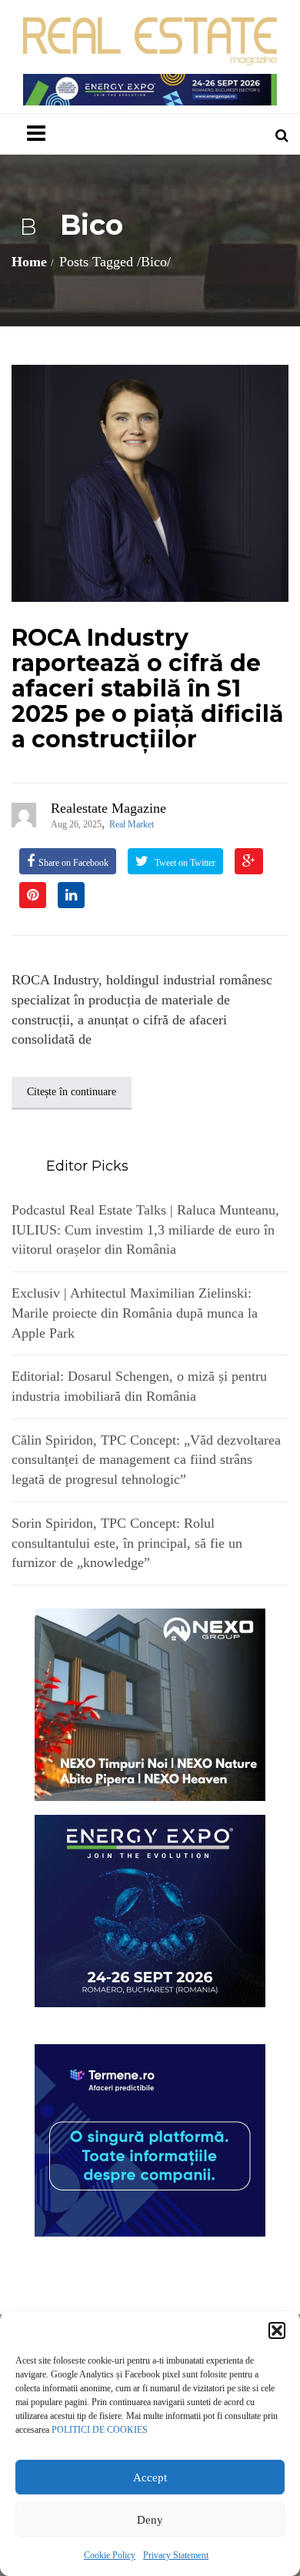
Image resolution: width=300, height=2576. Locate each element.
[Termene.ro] (150, 2139)
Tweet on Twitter (183, 862)
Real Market (131, 824)
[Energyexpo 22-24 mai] (150, 1909)
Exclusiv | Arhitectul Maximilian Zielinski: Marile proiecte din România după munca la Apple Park (135, 1312)
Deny (150, 2520)
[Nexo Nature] (150, 1703)
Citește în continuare (71, 1092)
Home (29, 261)
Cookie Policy (109, 2555)
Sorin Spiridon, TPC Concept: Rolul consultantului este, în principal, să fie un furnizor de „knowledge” (127, 1542)
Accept (150, 2477)
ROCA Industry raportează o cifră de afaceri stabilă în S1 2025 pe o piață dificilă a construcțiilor (148, 688)
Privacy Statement (175, 2555)
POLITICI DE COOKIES (100, 2429)
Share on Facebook (73, 862)
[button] (277, 2330)
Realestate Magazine (108, 808)
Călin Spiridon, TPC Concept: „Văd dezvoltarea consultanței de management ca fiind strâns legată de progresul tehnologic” (146, 1459)
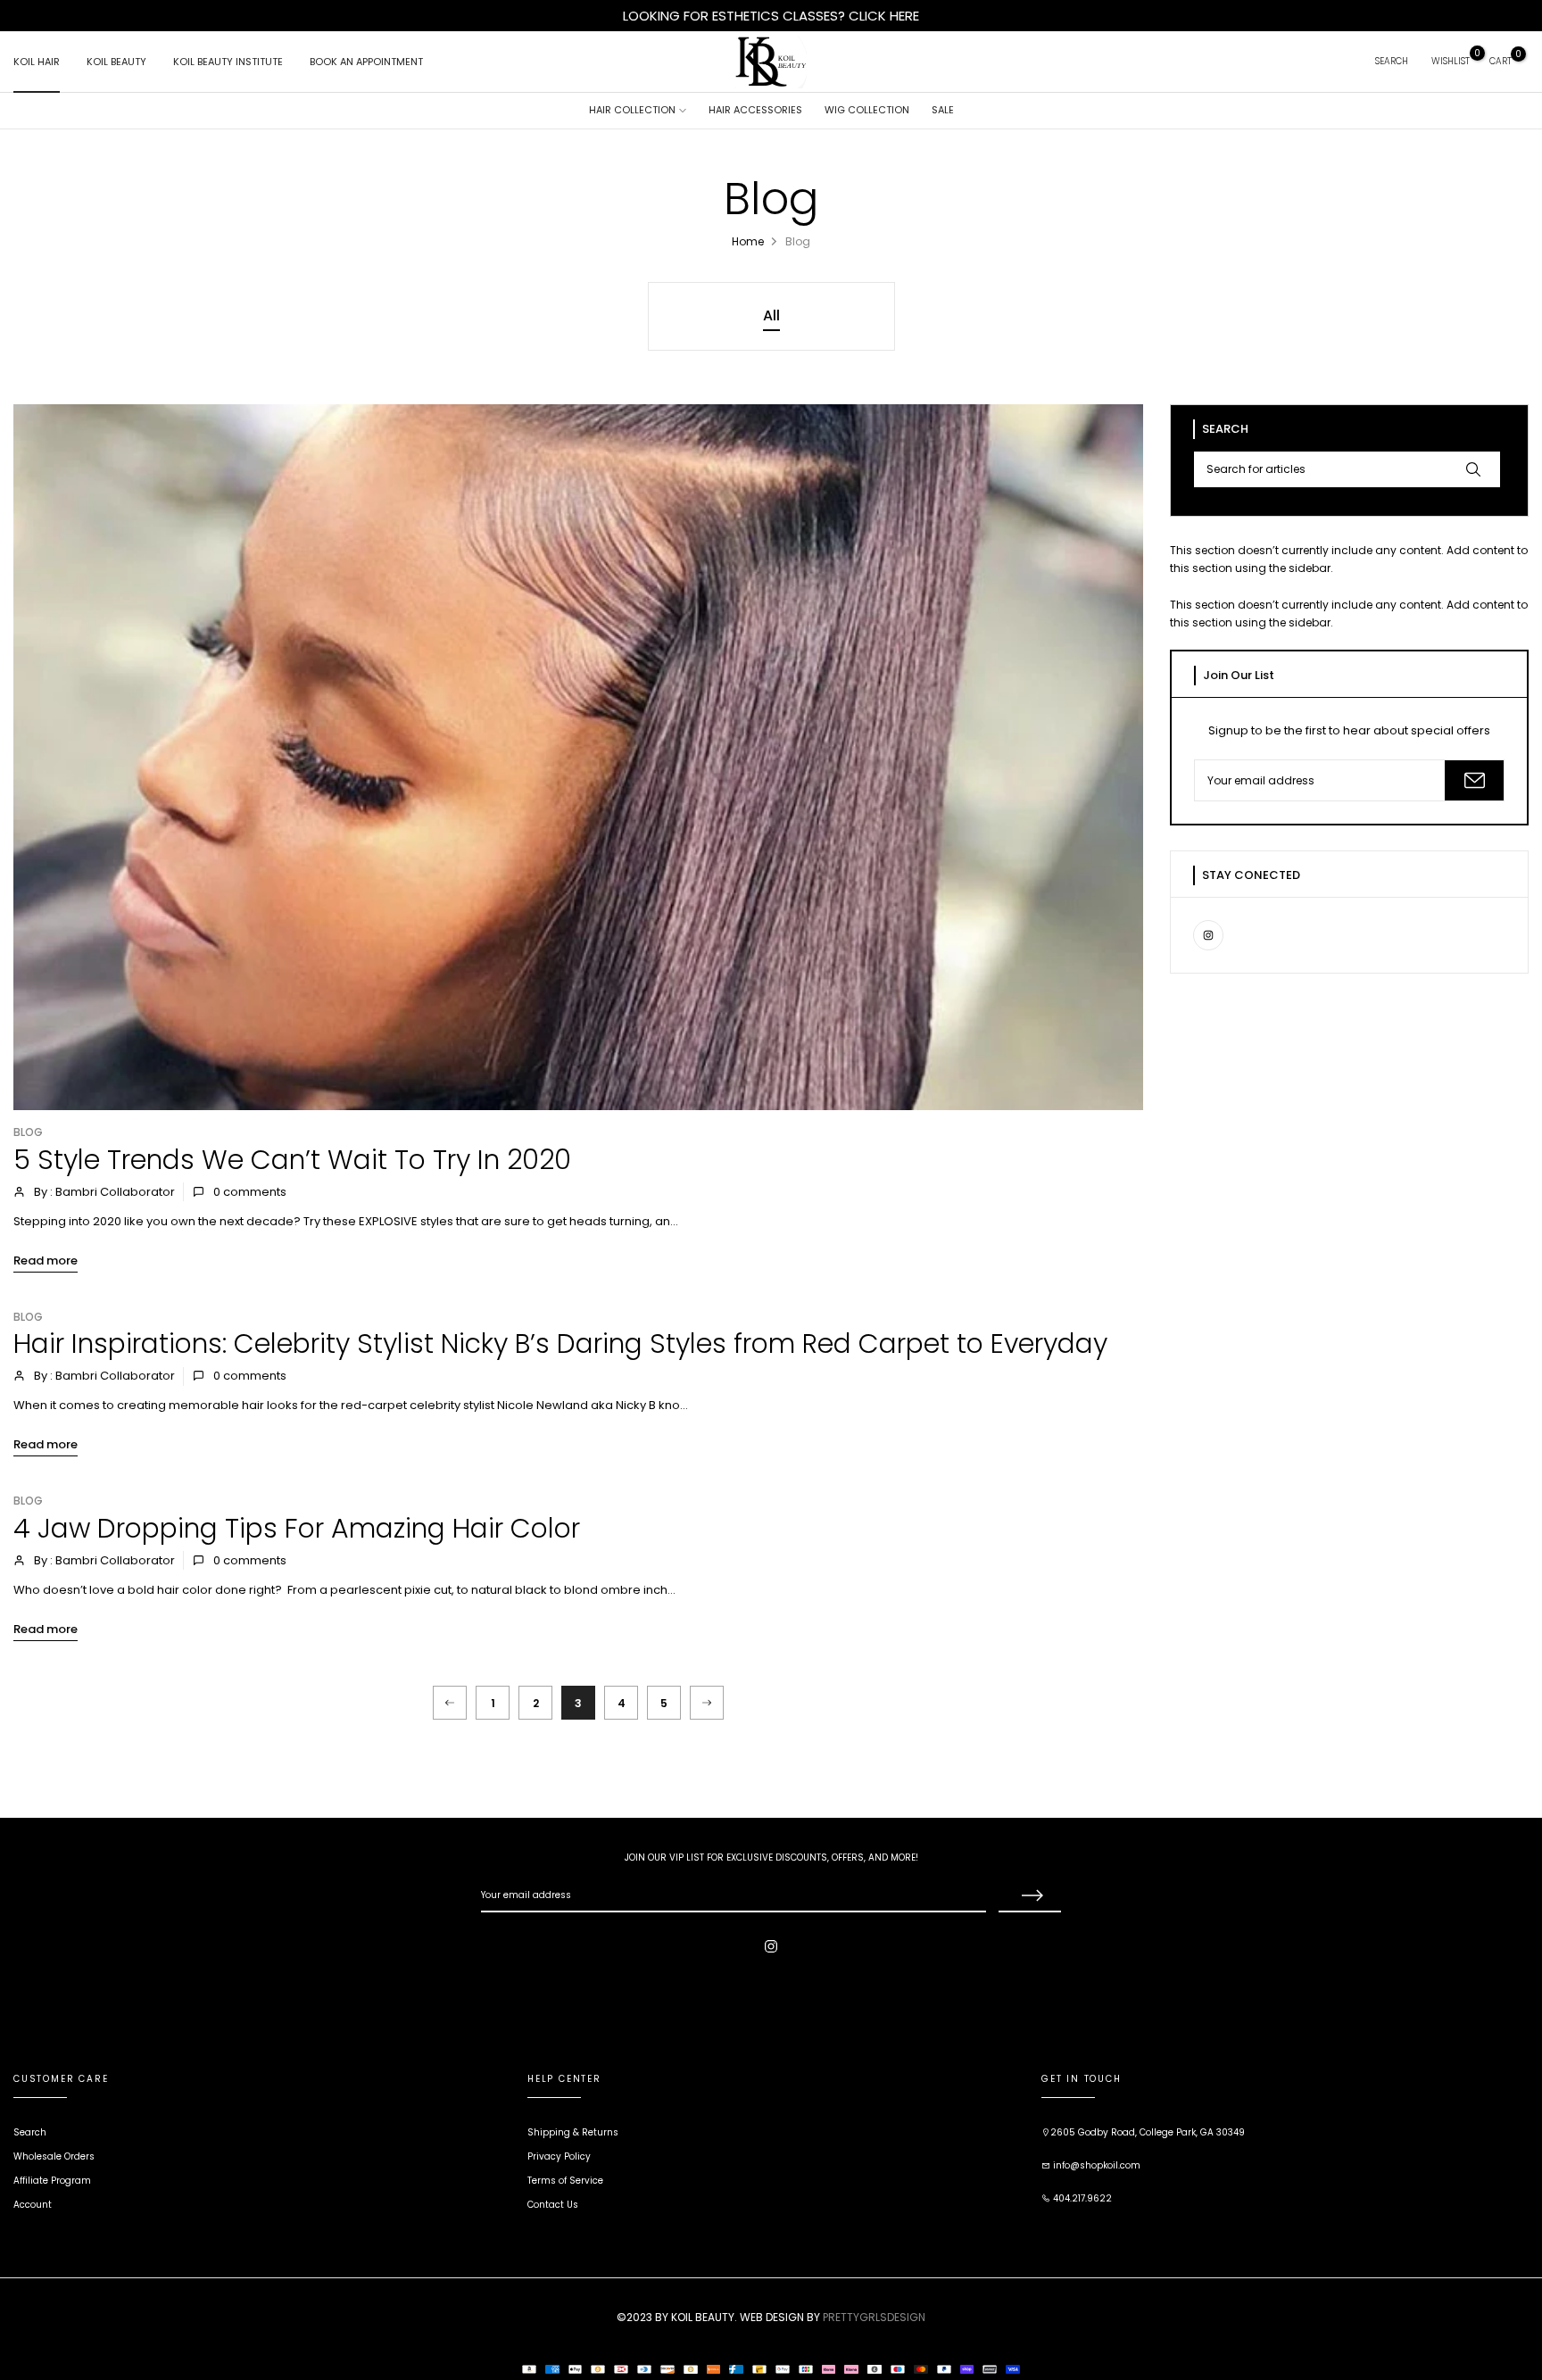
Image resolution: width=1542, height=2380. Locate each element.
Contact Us (552, 2204)
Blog (28, 1132)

# What you should do
Take the line that contains "Sorin Spiridon, TPC" and all lines after it to the end of the material above, and copy them verbatim without any images.

# Solution to the exercise
Sorin Spiridon, TPC Concept: Rolul consultantului este, în principal, să fie un furnizor de „knowledge” (127, 1542)
Accept (150, 2477)
ROCA Industry raportează o cifră de afaceri stabilă în S1 2025 pe o piață dificilă a construcțiilor (148, 688)
Privacy Statement (175, 2555)
POLITICI DE COOKIES (100, 2429)
Share on Facebook (73, 862)
[button] (277, 2330)
Realestate Magazine (108, 808)
Călin Spiridon, TPC Concept: „Văd dezvoltarea consultanței de management ca fiind strâns legată de progresul tehnologic” (146, 1459)
Image resolution: width=1542, height=2380. Locate each element.
Contact Us (552, 2204)
Blog (28, 1132)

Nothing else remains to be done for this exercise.